Seeing the Everyday Anew
Picture your surroundings in a different way

a. Oto Gillen deftly exploits photography’s capacity to crop, focus, and reassemble in order to render the ordinary unfamiliar and new. As an assignment, ask students to use the camera on a smartphone to take a photograph outdoors. The picture could be taken either during the day or at night. It could be taken on their way to or from school. Ask them to focus on a detail close up or an unusual view of their surroundings. Have them think about cropping, framing, zooming in, and composition. 

b. Ask students to email the photographs so that you can collect and print them out.

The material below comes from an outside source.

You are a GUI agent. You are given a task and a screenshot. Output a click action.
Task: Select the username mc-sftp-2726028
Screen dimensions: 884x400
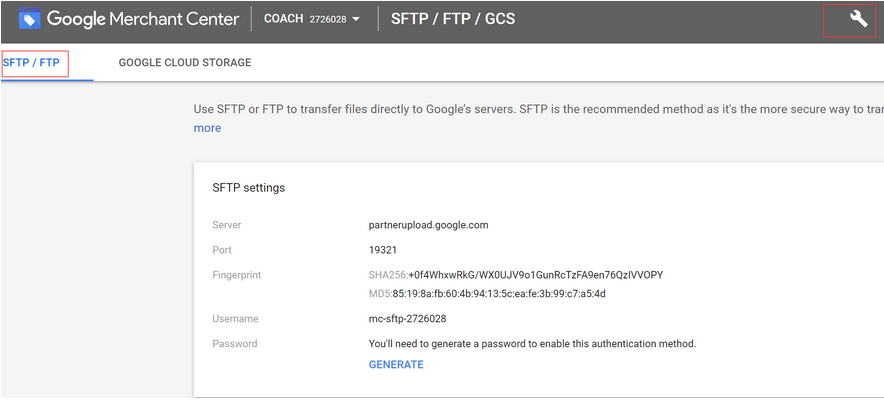coord(408,319)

c. Have students divide into small groups. Ask each group to arrange or “curate” their images in a sequence on a table or classroom wall. Oto Gillen sequenced his images from day to night. How will they sequence theirs? Ask students to consider content, color, location, time of day, or another type of sequence. Think about the shape of their image arrangement. Will the images be placed in a line, a random cluster, a square, a circle, or another configuration?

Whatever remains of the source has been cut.